I work best with a schedule, and with routine. Although feel like I am super busy right now, having structured workout plans are helping me keep on top of it, and by making my three key workouts (speed, tempo and long) non-negotiable, I can ensure that life happens around them!
The other 1-2 runs a week are being done as run commutes – to be honest, it’s the only way to squeeze them in without 4am alarms daily (and it saves me time on the tube!).
Monday – Barrecore class
It felt like a bit of an anti-climax starting the first week of Phoenix marathon training without a run, but with a long commute I’ve decided to give myself a slow start on a Monday. That means getting the bus to the train station
Tuesday – Track Session
This week I tested my 800m and 1 mile paces to set the starting point for my future speed workouts. I was pleased with the 800m result but a little disappointed by my mile time. I felt myself slowing down during the middle two laps and found it hard to keep pushing but mentally I’m so glad I didn’t. And it’s only a starting point, I know I have a lot more speed in these legs and lungs over the next 20 weeks.
800m – 3:10
1600m – 6.48
I’m organising a weekly group track session at Paddington Track on Tuesday mornings. They’re free for anyone to join to do your own speed workout, jog around the track or do my workout with me! Sign up to find out more here. I’m working with MyCrew app and am using the budget they’ve given me to treat track runners to coffee on our way to work… go on, you know you want to join us!
Wednesday – 4 mile run commute – stopping at Starbucks for my first hot chocolate of the season. Officially got to admit it’s Autumn now. I nanny on a Weds night so I ran from the hospital to Notting Hill and ended up eating with the kids as I was so hungry. I made Sweet Potato and Chickpea cakes from Run Fast, Cook Fast, Run Slow – Shalane Flanagan’s book, they were delicious with some added toppings (hello Halloumi and avocado!)
Lots of you have been asking for my recommendations for running backpacks…the two I have aren’t perfect (and I have the chafing to prove that), so I’m going to test some out over the next couple of weeks and report back!
Thursday – Got to get used to Thursdays being EARLY starts for tempo/threshold workouts. This week it was 1 mile warm up, 3 x 1 mile @ 7.30-7.45 pace, 1 mile cool down. First proper run around our new house and the hill on the way back is not easy!

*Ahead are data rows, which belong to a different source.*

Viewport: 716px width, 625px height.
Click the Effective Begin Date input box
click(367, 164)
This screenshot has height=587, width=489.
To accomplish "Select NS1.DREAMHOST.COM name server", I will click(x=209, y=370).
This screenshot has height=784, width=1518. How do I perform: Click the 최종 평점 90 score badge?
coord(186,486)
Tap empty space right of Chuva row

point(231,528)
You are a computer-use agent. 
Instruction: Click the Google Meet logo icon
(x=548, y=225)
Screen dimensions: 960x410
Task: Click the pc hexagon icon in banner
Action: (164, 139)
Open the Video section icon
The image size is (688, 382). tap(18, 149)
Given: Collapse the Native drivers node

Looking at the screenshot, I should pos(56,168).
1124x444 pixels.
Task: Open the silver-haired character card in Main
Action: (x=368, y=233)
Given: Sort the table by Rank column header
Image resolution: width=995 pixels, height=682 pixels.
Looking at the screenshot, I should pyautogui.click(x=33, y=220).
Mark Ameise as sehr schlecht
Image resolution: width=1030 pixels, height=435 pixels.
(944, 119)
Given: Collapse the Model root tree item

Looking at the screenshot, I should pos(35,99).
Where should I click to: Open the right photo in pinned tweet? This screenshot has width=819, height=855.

10.21, 7.24, 7.29, 7.40, 9.50
But I have also finally sorted my train schedule and timed it perfectly to get the 7.24 train (from the platform with the coffee shop, winning!).
Friday – Barrecore
Saturday – 10 miles…
I ran 2 and a bit miles to the train station, then the rest once I got to London, through Hyde Park and to my PT course in Vauxhall. I know it isn’t ideal but it was the only way of getting a long run in plus a 1.5hour commute by 9.30am!
Sunday – OFF!
I had my Personal Training Level 2 practical and theory (find out more about why and where I’m doing this here), so knew I would be doing a little bit of a workout so didn’t want to do my long run on the same day. I was so happy with this decision when I woke up on Sunday and it was pouring with rain. I used to always do my long runs on Sundays but actually I’ve enjoyed switching some to Saturdays for a while and Phoenix marathon is on Sat….
You’ll notice that the yoga/stretch class didn’t happen this week as I prioritised spending the evening with Tom (my husband for those of you that are new around here). We sat on the sofa, no phones, ate some ice-cream and watched The Bodyguard. I don’t regret that choice at ALL – although I would like some of those air flow boots to wear while I do that.
And for those that haven’t been watching The Bodyguard, it’s on BBC iplayer and it’s sooo good! Its pretty much the only thing I watched this week aside from Bake Off.